Теперь о главном. На совещание командование дивизии пришло с хорошо обдуманной идеей траншейного принципа построения обороны, и эту идею я вложил в свои распоряжения. Предстояло создать непрерывные линии траншей, соединить их ходами сообщения, оборудовать отсечные позиции. Да еще подбрустверные ниши, блиндажи, огневые позиции минометов и артиллерии… То есть работы — уйма. И разумеется, силами дивизии поднять ее было тяжело. Но у нас уже состоялся на этот счет разговор с Белевским. Он заверил, что ежедневно на траншейных работах сможет участвовать полторы тысячи взрослых горожан.
Должен оговориться, что 383-я стрелковая дивизия нисколько не претендует на приоритет во внедрении траншейного принципа обороны. На всем советско-германском фронте командиры искали наиболее рациональные приемы борьбы с сильным врагом, и идея сплошных траншей родилась именно в результате такого повсеместного поиска. Потом она была закреплена в специальной инструкции Генерального штаба Красной Армии.
С 9 ноября 1941 года все части 383-й стрелковой дивизии приступили к организации активной обороны на миусском рубеже. Все работы, которые шли днем и ночью, проводились — это следует подчеркнуть — под огнем противника. Артиллерия противостоящей нам 198-й немецкой пехотной дивизии не прекращала стрельбы даже в темное время суток. Особенно досаждали минометные батареи. Не имея сил атаковать нас на всем фронте, немцы нередко наносили по обороне короткие, но мощные удары пехотными подразделениями. Вот почему наряду с форсированием инженерных работ мы много занимались и вопросами боевой готовности. Этому уделяли внимание как командиры штадива, так и партийно-политический аппарат.
Мы провели собрания партийного и комсомольского актива. Самоотверженный труд на фортификационных работах и высочайшая бдительность — так сформулировали тогда главную, двуединую задачу, стоявшую перед нашей дивизией. А обратить внимание на бдительность было тем более важно, что нам не представлялось возможности выставлять перед своим передним краем боевое охранение. Но мы не нацеливали личный состав полков и отдельных батальонов дивизии на отсиживание в обороне. Мы нацеливали людей на активное противоборство с врагом. Гитлеровцы должны постоянно нести потери в живой силе, технике и вооружении.
Много сил и времени потратили на то, чтобы приучить командиров всех степеней непрерывно вести наблюдение за врагом. В первые дни обороны, особенно когда уже закопались в землю, было много беспечности.
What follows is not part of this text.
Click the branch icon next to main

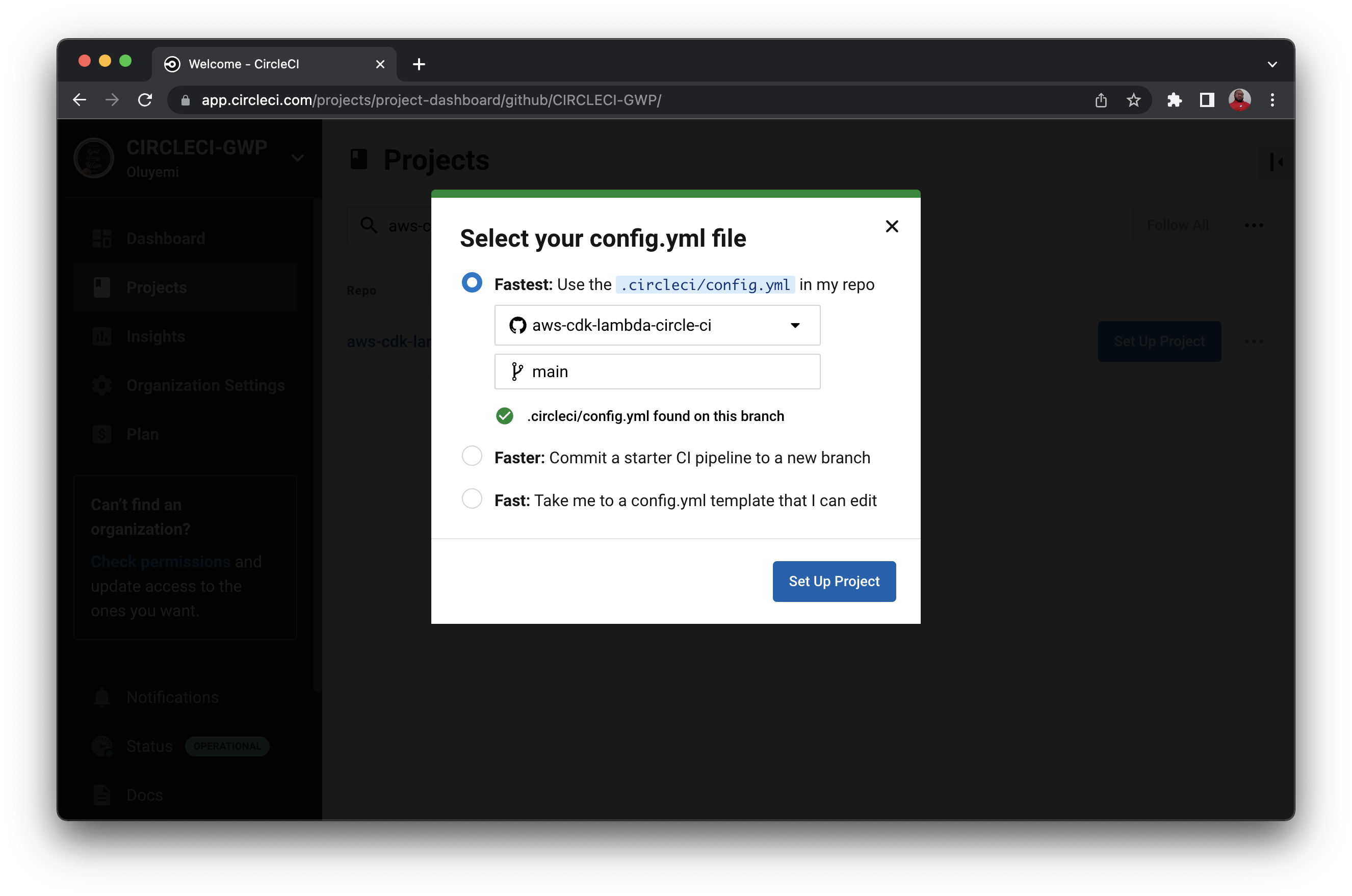point(517,372)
Начал противник артналет — все уходят в укрытия и сидят там до тех пор, пока немцы не сделают в стрельбе перерыва. А ведь в такие моменты командиры и их наблюдатели обязаны вести визуальную разведку огневых позиций минометов и артиллерии врага, их наблюдательных пунктов.
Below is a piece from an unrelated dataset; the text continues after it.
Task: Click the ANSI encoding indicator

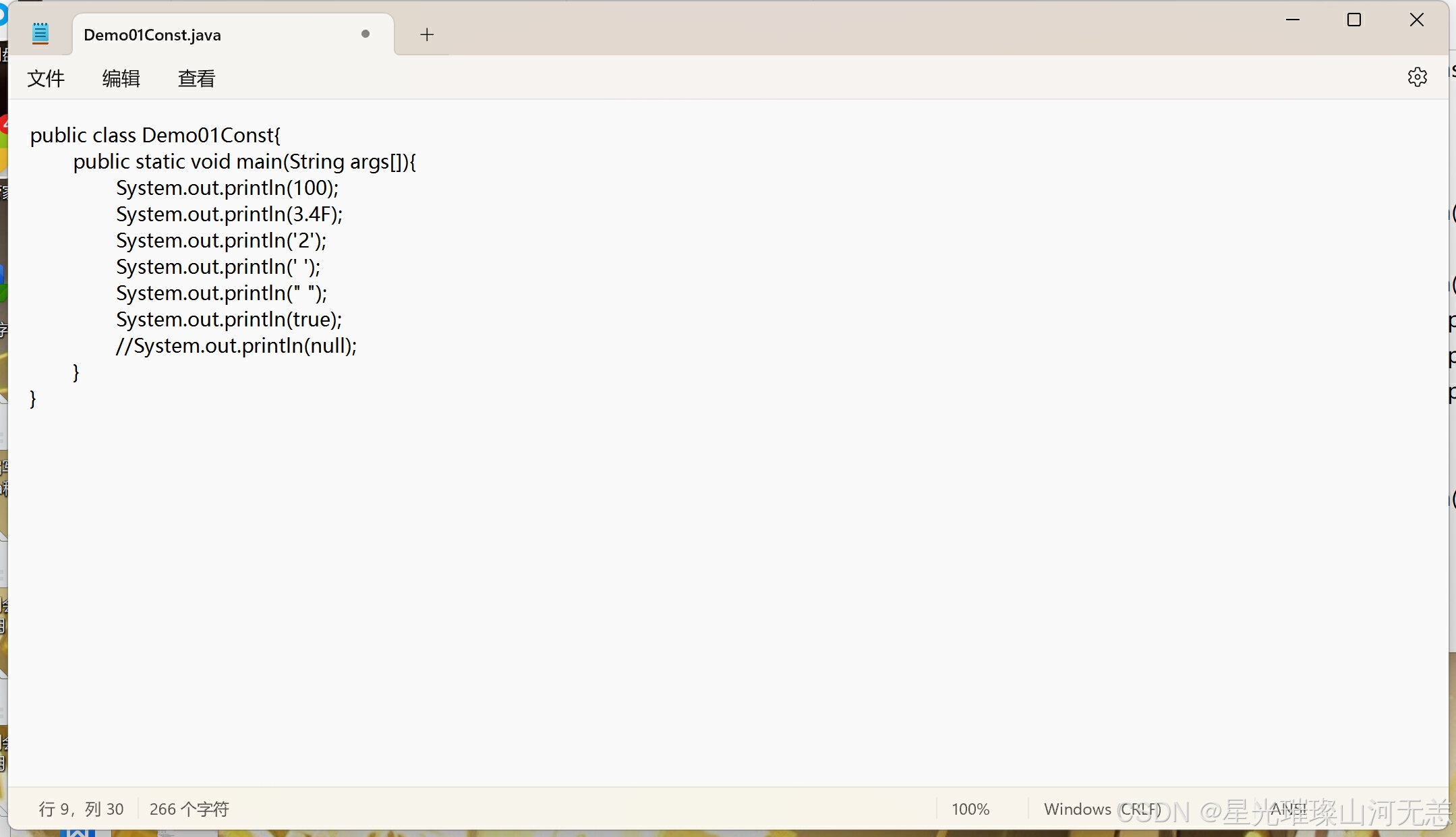Action: click(x=1288, y=809)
Впрочем, и у противника беспечности хватало. Как-то командир разведгруппы, ходившей в немецкий тыл, лейтенант Зайцев, доложил, что неприятельские подразделения, оставив в окопах дежурные пулеметные расчеты, на ночь уходят спать в населенные пункты. Посоветовавшись, мы решили в каждом стрелковом полку создать небольшие, человек по пятнадцать, группы отважных и опытных автоматчиков, которые должны были под покровом темноты проникать в занятые противником поселки и уничтожать там живую силу врага прямо в хатах.
Эти группы были обеспечены белыми маскхалатами (уже лег снег) и лыжами, раздобытыми нами у жителей Красного Луча. У каждого автоматчика, входившего в состав такой группы, обязательно были бутылки КС, гранаты и нож. Незаметно проникнув в населенный пункт, наши «охотники» снимали часовых, а затем поджигали дома, в которых грелись гитлеровцы. Немцев, выскакивавших в панике из хат, уничтожали огнем из автоматов.
Особенно удачно действовала группа 691-го стрелкового полка, которой командовал младший лейтенант Артем Павлович Артамонов. Однажды его храбрецы — было это в самом начале января 1942 года — уничтожили в Ново-Елизаветовке до роты противника. Они же приволокли и двух пленных. Один из гитлеровцев, высокий, молодой, красивый унтер, дал довольно подробные сведения о 198-й пехотной дивизии.
К этому времени нам установили весьма скудный лимит на боеприпасы. Скажем, на одну гаубицу в сутки отпускалось всего три артвыстрела. Я своей властью уменьшил этот лимит еще на один снаряд: надо было накопить боеприпасы, чтобы все-таки выбить противника с плацдармов Княгиневки и Яновки. Вот и получалось: на орудие всего два снаряда, а артиллерию, минометы и пулеметы врага подавлять надо. С одной стороны, такая экономия была не от хорошей жизни, но с другой — мизерная суточная норма расхода боеприпасов приучила стрелять только наверняка.